May 6, 2020 – A new paper captures the results of a modeling project that demonstrates that the rapid spread of COVID-19 in immigrant detention facilities will have a substantial impact on immigrants and local health care systems if the population in Immigration and Customs Enforcement (ICE) detention is not substantially decreased.
The project, which involved a consortium of experts from Brown University, Brandeis University, University of British Columbia, British Columbia Children’s Hospital Research Institute, and George Mason University, uses publicly available data to estimate the number of COVID-19 cases within ICE detention facilities at varying levels of virus transmissibility, as well as the capacity of local hospitals to care for additional ICE detainee patients over 30-, 60-, and 90-day time horizons.
The study found that 72% of individuals are expected to be infected by day 90 under the optimistic scenario, while nearly 100% of individuals are expected to be infected by day 90 under a more pessimistic scenario. The study also determined that, in the most optimistic scenario, coronavirus outbreaks among a minimum of 58 ICE facilities (52%) would overwhelm ICU beds within a 10- mile radius, and outbreaks among a minimum of 3 ICE facilities (3%) would overwhelm local ICU beds within a 50-mile radius over a 90-day period, provided every ICU bed were made available for sick detainees. The paper concludes:
The public health implications of this study are critical. They suggest that decisive action on the part of ICE will not only reduce morbidity and mortality outcomes in its population of detained immigrants, but minimize negative health outcomes in the communities that support ICE’s detention facilities with health care resources. If hesitation prevails instead, and more limited measures on the part of ICE prove ineffective, then the successful social distancing strategies implemented in a community may be undone by the large number of detainee infectious disease cases that its hospitals must care for.”
As of April 24, 2020, ICE reported that 317 detainees and 124 ICE employees had tested positive for COVID-19.

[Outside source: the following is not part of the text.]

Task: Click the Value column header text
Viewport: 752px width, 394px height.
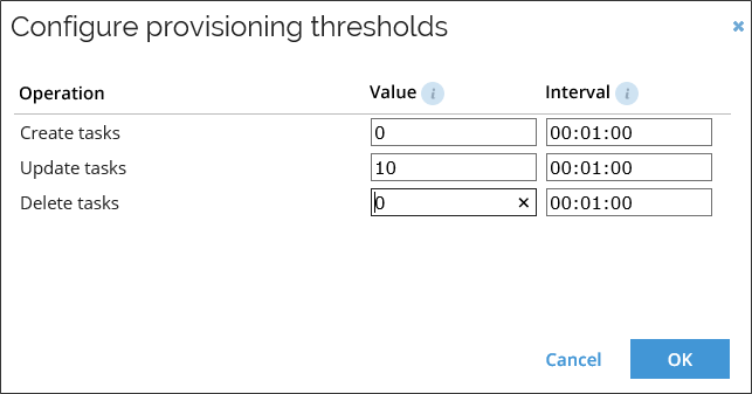Action: click(393, 92)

Government Accountability Project client Dr. Josiah “Jody” Rich, a clinician and Professor of Medicine and Epidemiology at Brown University who specializes in infectious disease and public health, and Dr. Traci Green, an epidemiologist at the Heller School for Social Policy and Management at Brandeis University, organized the research consortium. Dr. Rich also serves as medical subject matter expert in detention health, along with Dr. Scott Allen, for the Department of Homeland Security’s Civil Rights and Civil Liberties. Government Accountability Project represents both Dr. Rich and Dr. Allen in their efforts to raise the alarm to DHS and Congress about the risk immigrant detention poses to immigrant, worker and public health, urging the immediate release of immigrants as part of the national response to slow the spread of COVID-19.
Dana Gold, Government Accountability Project Senior Counsel and attorney for Drs. Allen and Rich, commented,
“This modeling confirms Drs. Rich and Allen’s warnings to DHS in February and to Congress in March that immigrant detention poses a risk of a rapid spread of COVID-19 among immigrants, workers, and the general public that could overwhelm local health care facilities. With increasing numbers of COVID-19 infections at ICE detention facilities being reported, this data bolsters recent decisions by courts to release immigrant detainees and calls by Congress seeking immediate release of immigrant detainees to address this clear health emergency.”
Dr. Green stated,
“Our analysis shows that individuals in ICE detention facilities are going to suffer rates of infection of nearly 72% even in the most optimistic scenario by being in congregate settings, with substantial numbers becoming so sick as to need hospitalization and ICU care. Keeping immigrants in detention is exacerbating what is already a public health crisis, which is why our interdisciplinary team of researchers recommends prompt widespread release of immigrants from these dangerous environments.”
The paper is forthcoming in the Journal of Urban Health and will be available in pre-publication with an interactive website that demonstrates modeling results at each ICE detention facility in the country.